In the trailer, Chee dropped on his bunk still in his jacket and boots and managed not to think of Janet Pete. He thought of the Todachene case. The case without leads. He considered where it had happened-on a light-traffic byway used mostly by reservation locals. That meant the driver was probably a Navajo. No matter how drunk he’d been, he must be aware by now of the nature of his crime. He would feel the guilt. It would force him out of hozho, out of that state of harmony which is the goal of Navajo metaphysics. If he was traditional, he would be calling on a shaman for help. Tomorrow, Chee thought, he would begin putting out the word to the medicine people in the Checkerboard and on the northeast side of the Big Rez. If he was patient, maybe some information would come drifting back. A ceremonial cure for a man who had been involved with death. The man was probably a drunk, someone who had left the Navajo Way. But it was worth a try.
The second thing he would do tomorrow would be to provide the lieutenant with a memo about the Sayesva homicide. Leaphorn had made it clear he didn’t want Chee intruding in that very federal, very off-reservation affair. But rigid as he was, Leaphorn was also smart. He’d earned his reputation. The memo would inform the lieutenant that something odd seemed to have transpired at the Tano ceremonial, something involving the performance of the clowns. Leaphorn could take it from there.
And with that thought, Chee sat up, undressed, and got under his blanket. He listened to the night sounds, which on this night included the heavy breathing of a sleeping Cheyenne. And he thought about the choice he might have to make between Janet Pete and the religion that had always given his life its purpose.
Chapter 12
THE NEXT DAY was a day off for Officer Jim Chee. He drove Blizzard to Gallup to pick up his car at the police station. He went to the office on the chance he might catch Leaphorn and didn’t. He typed up the intended memo and put it in the in-basket on the lieutenant’s tidy desk. He spent a moment examining the oversized map that decorated the wall behind Leaphorn’s desk. The symbolic pins with which the man marked locations still connected the Tano Pueblo homicide with the one at Thoreau. He nodded to Virginia on the way out and spent the rest of the morning at Gallup Quality Electronics getting the Citizens Band radio in his pickup truck back in working order.
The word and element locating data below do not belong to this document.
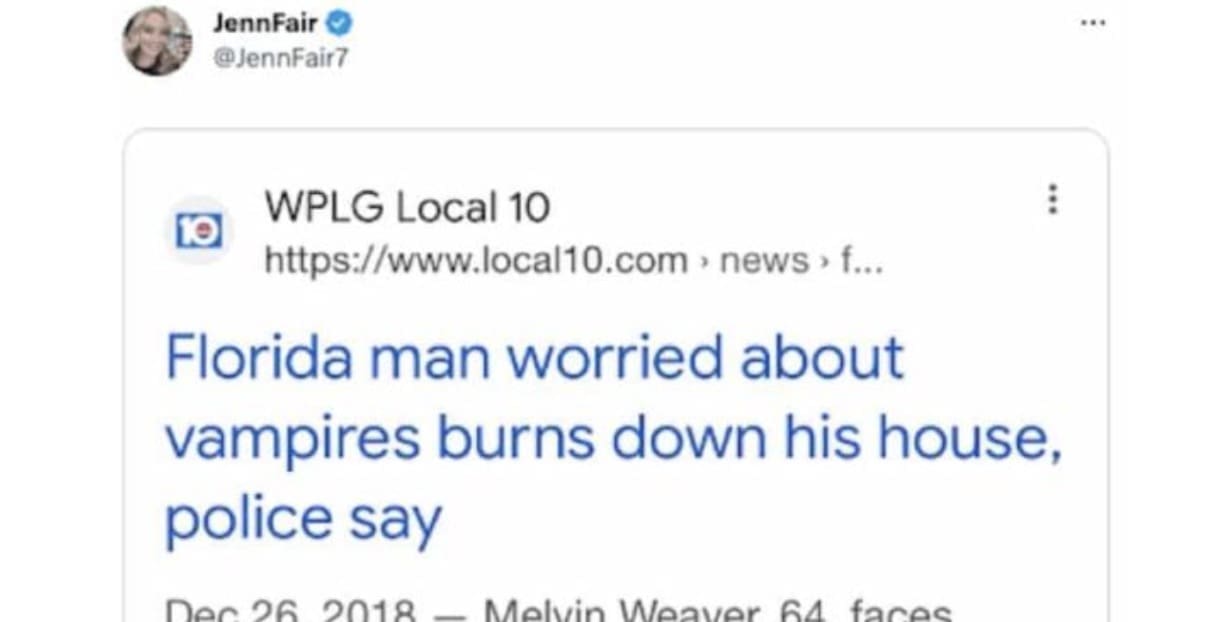Open the tweet's ellipsis more-options menu
The width and height of the screenshot is (1224, 622).
1093,23
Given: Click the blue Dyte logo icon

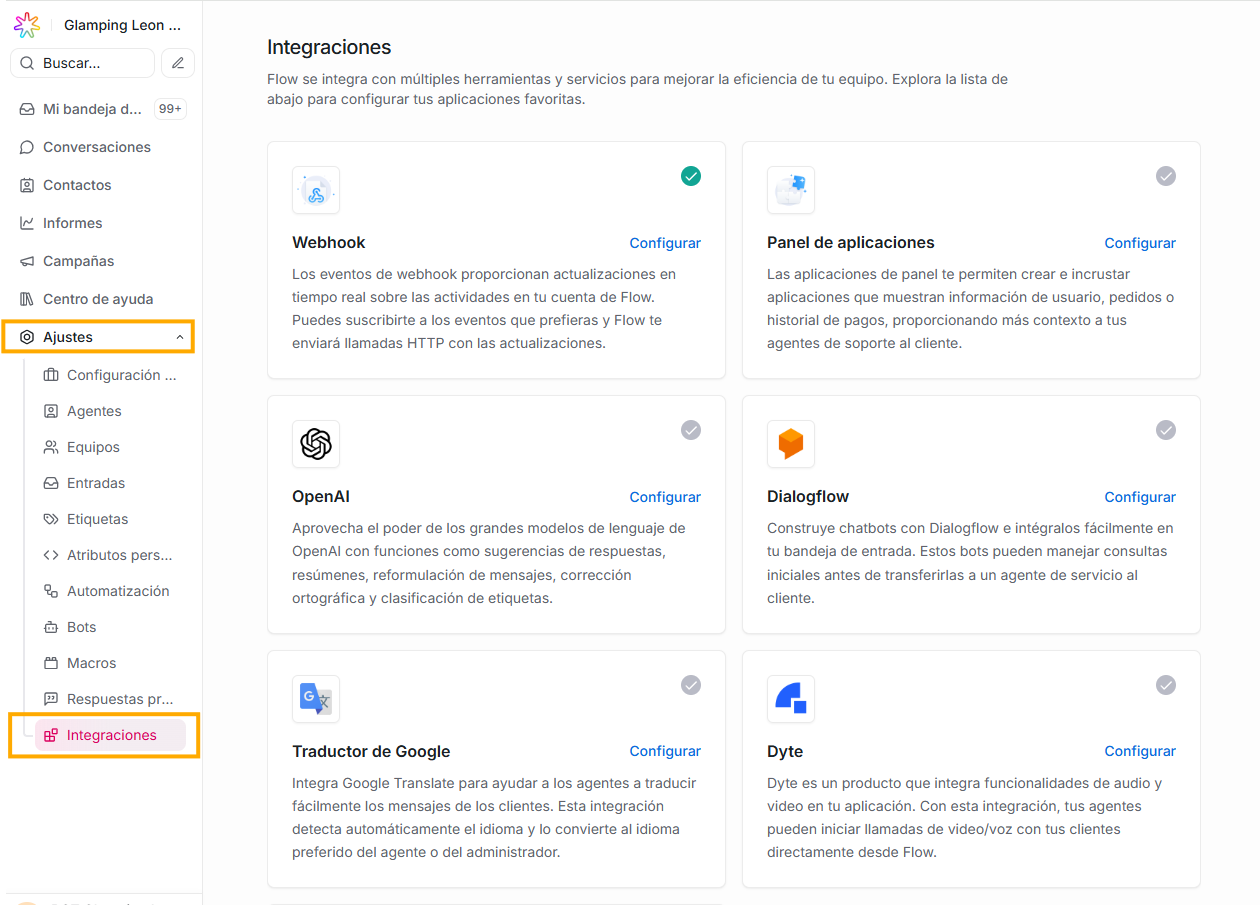Looking at the screenshot, I should (x=791, y=699).
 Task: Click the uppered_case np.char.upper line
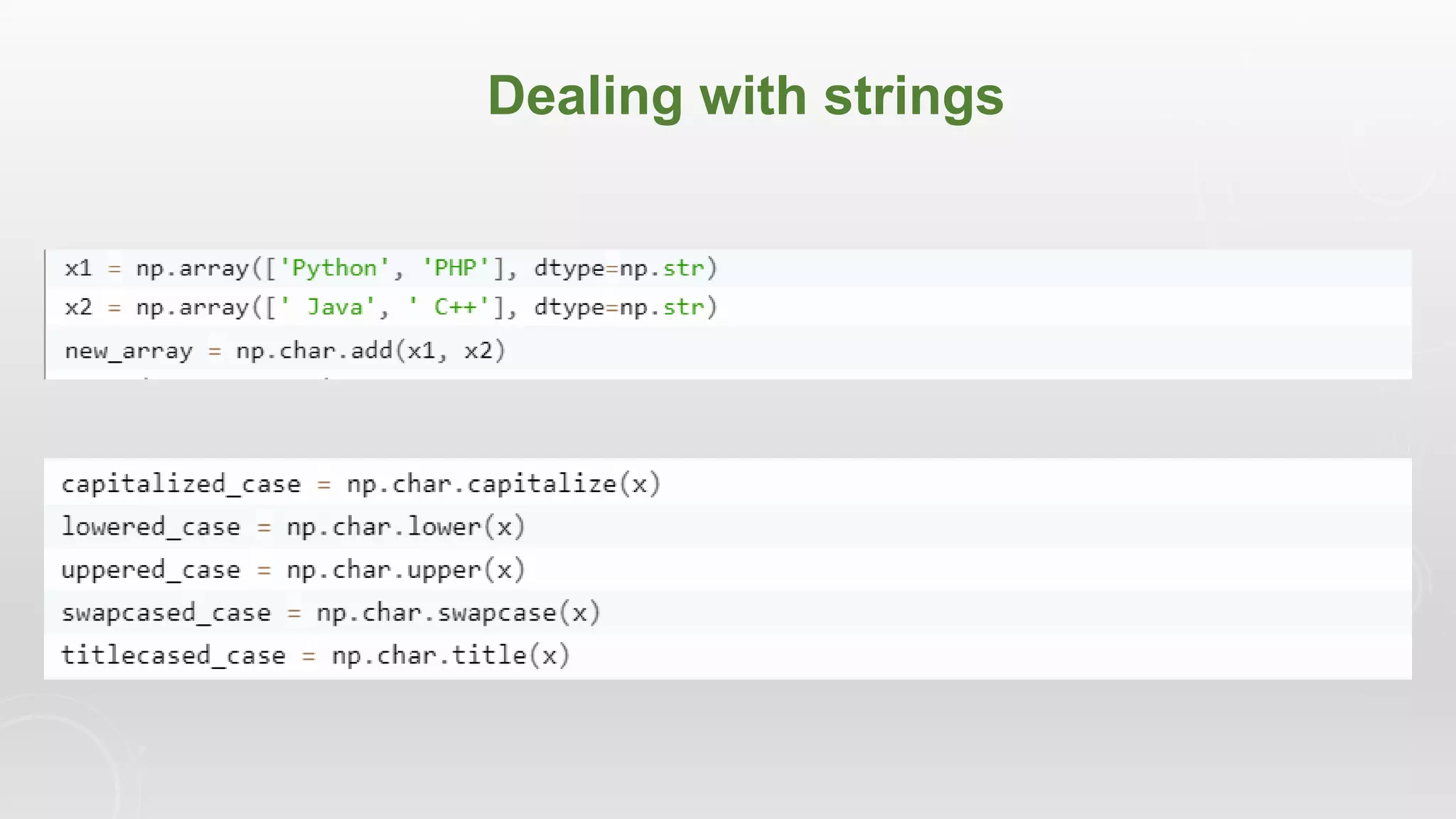293,570
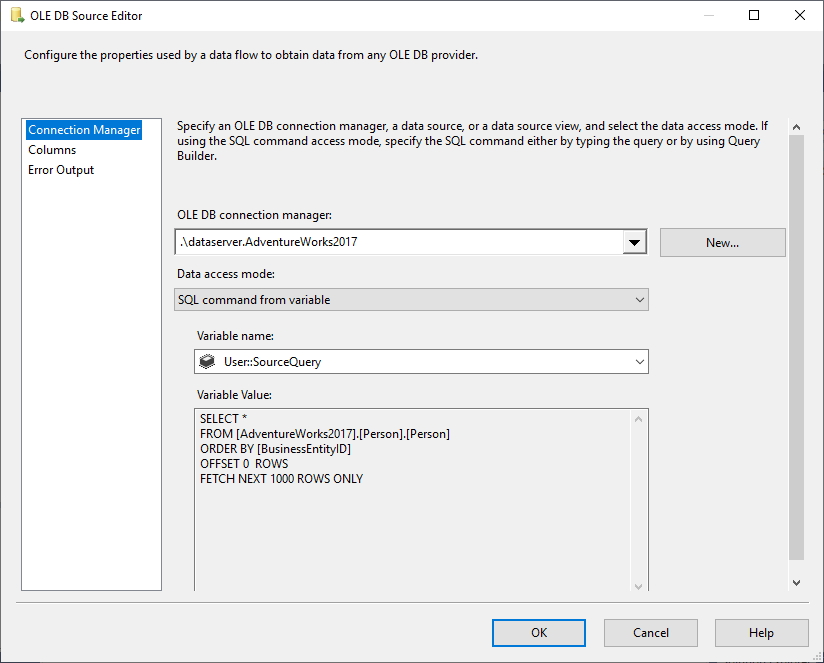The height and width of the screenshot is (663, 824).
Task: Open Help for this editor
Action: click(761, 632)

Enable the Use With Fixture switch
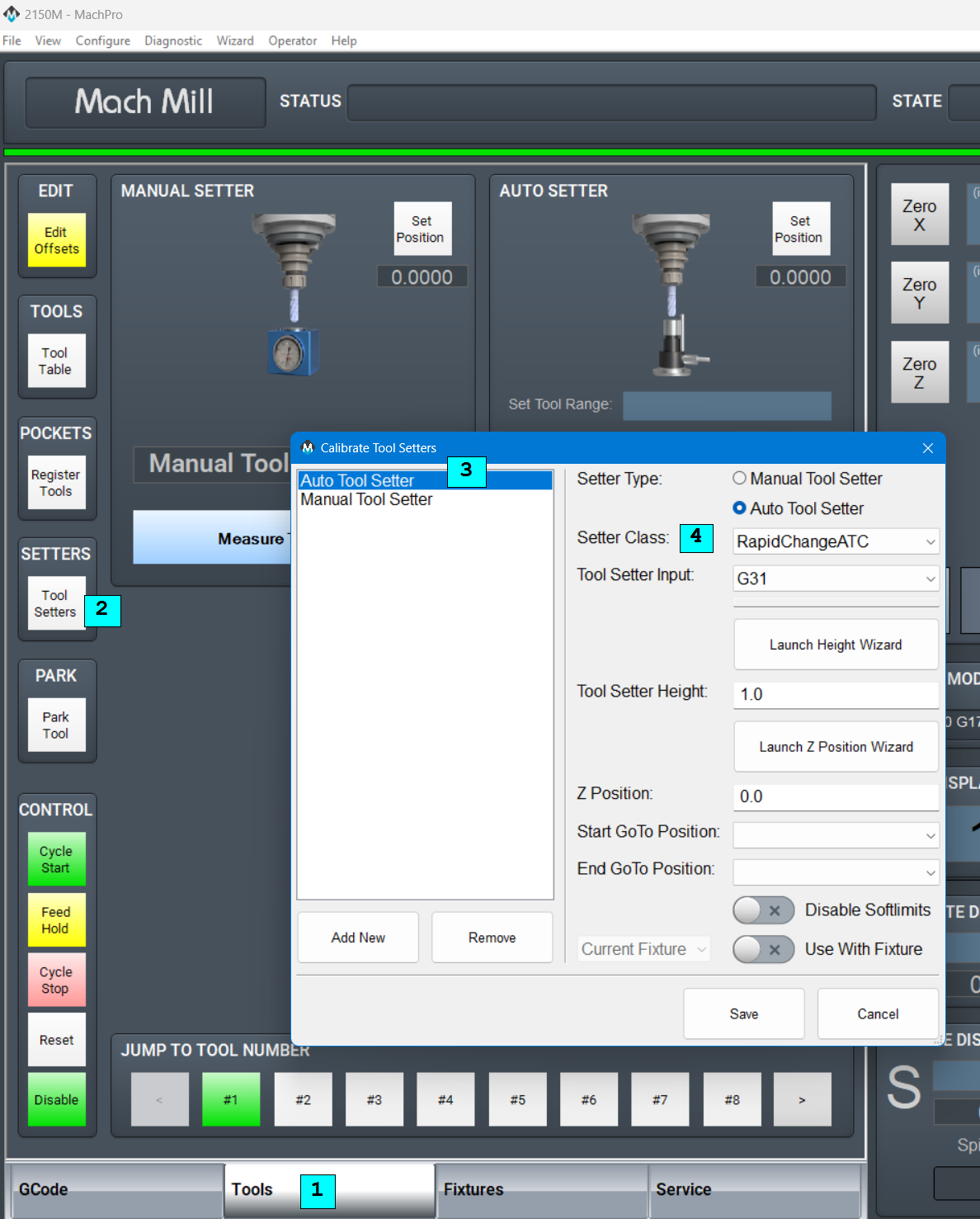(x=764, y=949)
That done, he drove north on U.S. 666, along the east flank of the Chuska Mountains, past Tohatchi, and the Naschitti Boarding School, and the Sheep Springs Chapter House, to the Newcomb turnoff – and then climbed westward, past the little cluster of buildings that was Two Grey Hills, past the old Toadlena boarding school, and onto the old rutted road that led to the sheep camp of Hosteen Frank Sam Nakai, the elder brother of his mother.